--- START ---

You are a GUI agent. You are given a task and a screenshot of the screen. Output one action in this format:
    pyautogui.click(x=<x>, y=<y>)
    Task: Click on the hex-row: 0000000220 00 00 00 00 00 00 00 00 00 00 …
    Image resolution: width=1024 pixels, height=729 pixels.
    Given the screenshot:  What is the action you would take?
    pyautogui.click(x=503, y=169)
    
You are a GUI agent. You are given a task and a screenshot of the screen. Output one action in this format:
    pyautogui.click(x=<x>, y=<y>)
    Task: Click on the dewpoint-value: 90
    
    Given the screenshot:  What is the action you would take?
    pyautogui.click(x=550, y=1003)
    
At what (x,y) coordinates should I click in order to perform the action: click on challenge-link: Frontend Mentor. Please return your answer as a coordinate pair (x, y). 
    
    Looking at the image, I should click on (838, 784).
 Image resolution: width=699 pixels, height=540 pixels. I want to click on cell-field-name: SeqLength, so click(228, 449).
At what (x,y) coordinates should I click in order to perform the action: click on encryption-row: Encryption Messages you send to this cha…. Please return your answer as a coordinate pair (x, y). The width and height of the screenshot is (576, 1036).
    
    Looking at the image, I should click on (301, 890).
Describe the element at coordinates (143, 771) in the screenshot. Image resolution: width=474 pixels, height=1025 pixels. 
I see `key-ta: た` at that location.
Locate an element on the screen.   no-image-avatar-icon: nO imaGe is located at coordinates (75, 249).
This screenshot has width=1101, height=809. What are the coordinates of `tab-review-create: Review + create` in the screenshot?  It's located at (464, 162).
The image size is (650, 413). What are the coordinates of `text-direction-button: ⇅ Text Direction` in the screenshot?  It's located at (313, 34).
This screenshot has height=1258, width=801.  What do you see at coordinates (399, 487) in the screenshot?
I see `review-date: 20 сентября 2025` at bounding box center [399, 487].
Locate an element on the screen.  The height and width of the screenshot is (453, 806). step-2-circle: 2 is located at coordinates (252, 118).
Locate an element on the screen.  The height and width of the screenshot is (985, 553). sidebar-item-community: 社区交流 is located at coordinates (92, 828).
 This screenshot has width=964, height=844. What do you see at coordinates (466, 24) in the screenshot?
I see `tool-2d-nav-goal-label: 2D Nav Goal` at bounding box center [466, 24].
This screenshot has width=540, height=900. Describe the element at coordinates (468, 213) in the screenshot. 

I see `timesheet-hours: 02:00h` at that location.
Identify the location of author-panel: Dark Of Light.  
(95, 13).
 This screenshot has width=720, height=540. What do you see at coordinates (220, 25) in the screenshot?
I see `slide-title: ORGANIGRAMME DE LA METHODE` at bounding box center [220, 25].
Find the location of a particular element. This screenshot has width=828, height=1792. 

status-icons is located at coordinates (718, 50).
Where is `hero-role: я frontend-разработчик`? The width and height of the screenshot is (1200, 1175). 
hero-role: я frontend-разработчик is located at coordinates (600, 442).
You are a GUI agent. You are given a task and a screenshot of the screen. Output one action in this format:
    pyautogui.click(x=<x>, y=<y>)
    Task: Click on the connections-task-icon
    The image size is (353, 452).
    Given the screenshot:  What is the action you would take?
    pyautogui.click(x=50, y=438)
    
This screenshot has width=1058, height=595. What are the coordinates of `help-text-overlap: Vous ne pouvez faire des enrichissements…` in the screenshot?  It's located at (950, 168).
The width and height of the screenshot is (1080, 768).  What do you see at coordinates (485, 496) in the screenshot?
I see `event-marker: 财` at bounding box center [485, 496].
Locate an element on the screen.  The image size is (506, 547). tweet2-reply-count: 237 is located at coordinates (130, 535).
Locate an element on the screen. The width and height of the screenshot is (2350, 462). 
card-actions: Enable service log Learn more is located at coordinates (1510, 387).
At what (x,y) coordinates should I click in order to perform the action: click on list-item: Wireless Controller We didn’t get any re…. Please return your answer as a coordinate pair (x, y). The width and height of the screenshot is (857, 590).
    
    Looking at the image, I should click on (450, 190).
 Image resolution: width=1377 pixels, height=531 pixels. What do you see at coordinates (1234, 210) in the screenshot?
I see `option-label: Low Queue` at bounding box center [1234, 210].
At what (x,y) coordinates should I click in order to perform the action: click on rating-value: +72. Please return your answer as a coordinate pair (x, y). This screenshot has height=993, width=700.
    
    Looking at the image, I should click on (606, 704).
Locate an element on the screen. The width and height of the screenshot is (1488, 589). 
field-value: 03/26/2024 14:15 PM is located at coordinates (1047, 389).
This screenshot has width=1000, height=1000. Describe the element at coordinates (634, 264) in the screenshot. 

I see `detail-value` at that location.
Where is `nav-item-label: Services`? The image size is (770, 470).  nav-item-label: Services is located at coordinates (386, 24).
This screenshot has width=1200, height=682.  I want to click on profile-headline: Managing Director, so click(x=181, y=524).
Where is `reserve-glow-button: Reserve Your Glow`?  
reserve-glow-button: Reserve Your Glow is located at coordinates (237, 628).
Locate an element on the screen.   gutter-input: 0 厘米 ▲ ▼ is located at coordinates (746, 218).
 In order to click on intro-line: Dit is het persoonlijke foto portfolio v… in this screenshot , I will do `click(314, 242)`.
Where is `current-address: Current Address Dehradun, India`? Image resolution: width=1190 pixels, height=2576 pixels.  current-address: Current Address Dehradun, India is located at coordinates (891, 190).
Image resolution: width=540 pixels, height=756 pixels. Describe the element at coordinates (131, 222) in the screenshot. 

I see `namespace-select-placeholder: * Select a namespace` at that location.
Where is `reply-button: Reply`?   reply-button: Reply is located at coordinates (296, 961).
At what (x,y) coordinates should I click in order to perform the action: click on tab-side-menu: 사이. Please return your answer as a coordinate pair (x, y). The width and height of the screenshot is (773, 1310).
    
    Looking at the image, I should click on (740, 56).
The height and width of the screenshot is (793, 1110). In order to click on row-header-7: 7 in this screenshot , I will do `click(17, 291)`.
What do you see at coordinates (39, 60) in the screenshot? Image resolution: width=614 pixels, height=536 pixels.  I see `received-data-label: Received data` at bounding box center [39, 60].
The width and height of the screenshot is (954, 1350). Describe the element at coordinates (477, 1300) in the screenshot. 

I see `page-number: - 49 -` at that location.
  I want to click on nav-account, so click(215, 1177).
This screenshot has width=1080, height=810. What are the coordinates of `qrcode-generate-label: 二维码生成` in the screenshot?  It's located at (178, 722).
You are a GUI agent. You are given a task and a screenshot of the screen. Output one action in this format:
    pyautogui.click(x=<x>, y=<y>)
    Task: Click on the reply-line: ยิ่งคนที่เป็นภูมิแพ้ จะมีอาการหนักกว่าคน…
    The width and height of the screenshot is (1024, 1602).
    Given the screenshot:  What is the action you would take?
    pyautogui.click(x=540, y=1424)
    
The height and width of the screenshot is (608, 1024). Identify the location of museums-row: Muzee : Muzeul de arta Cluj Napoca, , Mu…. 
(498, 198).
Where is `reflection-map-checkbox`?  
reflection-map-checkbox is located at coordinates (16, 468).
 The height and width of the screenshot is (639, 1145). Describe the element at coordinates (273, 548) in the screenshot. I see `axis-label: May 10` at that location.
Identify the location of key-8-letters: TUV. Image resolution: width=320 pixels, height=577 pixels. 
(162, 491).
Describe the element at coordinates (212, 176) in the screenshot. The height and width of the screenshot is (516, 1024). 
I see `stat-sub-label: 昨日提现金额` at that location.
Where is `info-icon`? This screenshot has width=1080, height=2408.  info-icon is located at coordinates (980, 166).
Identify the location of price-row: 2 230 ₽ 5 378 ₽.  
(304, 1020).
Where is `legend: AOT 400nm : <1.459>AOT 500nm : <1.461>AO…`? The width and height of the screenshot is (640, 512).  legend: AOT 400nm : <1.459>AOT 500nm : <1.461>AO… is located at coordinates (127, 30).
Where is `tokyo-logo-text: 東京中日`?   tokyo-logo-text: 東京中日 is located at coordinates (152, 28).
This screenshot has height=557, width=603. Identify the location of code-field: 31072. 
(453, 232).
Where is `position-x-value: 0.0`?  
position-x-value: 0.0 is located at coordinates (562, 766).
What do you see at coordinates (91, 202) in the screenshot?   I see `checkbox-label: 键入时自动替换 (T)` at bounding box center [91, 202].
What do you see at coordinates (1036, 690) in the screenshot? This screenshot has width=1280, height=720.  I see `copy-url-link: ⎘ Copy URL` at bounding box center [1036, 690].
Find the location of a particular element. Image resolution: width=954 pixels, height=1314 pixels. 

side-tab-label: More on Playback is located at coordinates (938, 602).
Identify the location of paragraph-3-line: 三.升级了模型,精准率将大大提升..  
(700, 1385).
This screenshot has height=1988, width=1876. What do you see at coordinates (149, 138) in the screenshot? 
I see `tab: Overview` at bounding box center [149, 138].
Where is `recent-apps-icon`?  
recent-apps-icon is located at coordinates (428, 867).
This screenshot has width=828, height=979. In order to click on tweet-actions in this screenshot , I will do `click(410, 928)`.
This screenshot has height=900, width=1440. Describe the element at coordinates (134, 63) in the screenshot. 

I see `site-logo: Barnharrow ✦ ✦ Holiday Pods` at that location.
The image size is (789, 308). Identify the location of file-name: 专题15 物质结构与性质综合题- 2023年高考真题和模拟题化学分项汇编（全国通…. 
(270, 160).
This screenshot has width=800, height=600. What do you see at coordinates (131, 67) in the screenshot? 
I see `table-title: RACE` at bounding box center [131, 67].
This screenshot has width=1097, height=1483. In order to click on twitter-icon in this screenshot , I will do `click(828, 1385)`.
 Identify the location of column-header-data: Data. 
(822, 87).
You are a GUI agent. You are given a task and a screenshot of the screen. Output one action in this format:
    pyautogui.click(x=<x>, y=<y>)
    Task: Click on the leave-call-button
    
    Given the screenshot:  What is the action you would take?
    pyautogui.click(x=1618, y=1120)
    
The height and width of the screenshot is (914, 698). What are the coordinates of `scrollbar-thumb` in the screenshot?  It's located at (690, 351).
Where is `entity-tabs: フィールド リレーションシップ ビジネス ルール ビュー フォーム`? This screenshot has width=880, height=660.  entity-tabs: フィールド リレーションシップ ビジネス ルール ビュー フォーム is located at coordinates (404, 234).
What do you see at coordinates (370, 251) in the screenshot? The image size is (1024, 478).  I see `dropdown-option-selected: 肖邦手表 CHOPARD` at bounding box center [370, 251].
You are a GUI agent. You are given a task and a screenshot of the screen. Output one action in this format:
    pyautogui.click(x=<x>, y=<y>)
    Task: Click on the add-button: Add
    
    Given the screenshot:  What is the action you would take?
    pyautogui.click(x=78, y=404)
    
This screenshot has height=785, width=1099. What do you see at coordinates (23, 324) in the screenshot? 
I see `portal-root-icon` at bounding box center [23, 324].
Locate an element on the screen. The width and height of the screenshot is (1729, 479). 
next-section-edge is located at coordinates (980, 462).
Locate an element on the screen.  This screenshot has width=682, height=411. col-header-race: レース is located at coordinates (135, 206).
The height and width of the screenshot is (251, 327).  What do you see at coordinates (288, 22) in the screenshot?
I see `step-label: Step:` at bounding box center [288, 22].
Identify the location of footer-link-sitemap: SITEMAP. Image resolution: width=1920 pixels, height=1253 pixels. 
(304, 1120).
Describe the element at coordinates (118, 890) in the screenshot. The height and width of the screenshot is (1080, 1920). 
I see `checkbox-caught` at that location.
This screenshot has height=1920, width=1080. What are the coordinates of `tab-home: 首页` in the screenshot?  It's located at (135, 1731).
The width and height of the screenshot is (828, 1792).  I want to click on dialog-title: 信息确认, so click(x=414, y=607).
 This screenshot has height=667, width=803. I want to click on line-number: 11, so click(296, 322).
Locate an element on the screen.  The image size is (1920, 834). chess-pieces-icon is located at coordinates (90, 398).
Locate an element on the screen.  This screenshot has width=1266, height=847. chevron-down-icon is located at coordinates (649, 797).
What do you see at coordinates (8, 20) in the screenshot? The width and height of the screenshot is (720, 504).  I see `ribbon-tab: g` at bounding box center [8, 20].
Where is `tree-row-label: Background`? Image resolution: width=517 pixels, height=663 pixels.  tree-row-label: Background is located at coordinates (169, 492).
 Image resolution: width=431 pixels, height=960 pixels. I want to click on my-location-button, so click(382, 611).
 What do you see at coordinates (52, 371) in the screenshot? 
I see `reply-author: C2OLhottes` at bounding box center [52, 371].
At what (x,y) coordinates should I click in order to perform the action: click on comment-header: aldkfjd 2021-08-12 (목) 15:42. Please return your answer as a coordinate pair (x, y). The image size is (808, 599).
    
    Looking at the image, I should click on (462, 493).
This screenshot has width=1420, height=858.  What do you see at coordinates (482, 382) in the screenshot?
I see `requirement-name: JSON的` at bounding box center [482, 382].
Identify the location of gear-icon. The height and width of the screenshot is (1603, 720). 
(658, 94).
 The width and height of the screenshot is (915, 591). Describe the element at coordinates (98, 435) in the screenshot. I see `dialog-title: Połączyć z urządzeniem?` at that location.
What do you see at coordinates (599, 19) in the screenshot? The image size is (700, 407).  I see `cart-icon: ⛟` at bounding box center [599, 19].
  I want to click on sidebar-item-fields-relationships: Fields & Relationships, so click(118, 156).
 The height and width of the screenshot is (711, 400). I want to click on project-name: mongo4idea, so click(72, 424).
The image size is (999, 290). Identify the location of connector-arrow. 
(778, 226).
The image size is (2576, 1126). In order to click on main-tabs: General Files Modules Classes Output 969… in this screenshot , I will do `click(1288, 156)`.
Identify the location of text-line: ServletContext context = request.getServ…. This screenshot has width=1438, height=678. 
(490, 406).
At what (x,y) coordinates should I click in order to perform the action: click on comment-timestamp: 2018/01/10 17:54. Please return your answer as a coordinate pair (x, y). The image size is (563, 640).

--- END ---

#### [Job item]
Copy the rows word for word, beginning at the start of the rows and stopping after the line that contains "pyautogui.click(x=503, y=169)".

#### [The completed task]
You are a GUI agent. You are given a task and a screenshot of the screen. Output one action in this format:
    pyautogui.click(x=<x>, y=<y>)
    Task: Click on the hex-row: 0000000220 00 00 00 00 00 00 00 00 00 00 …
    Image resolution: width=1024 pixels, height=729 pixels.
    Given the screenshot:  What is the action you would take?
    pyautogui.click(x=503, y=169)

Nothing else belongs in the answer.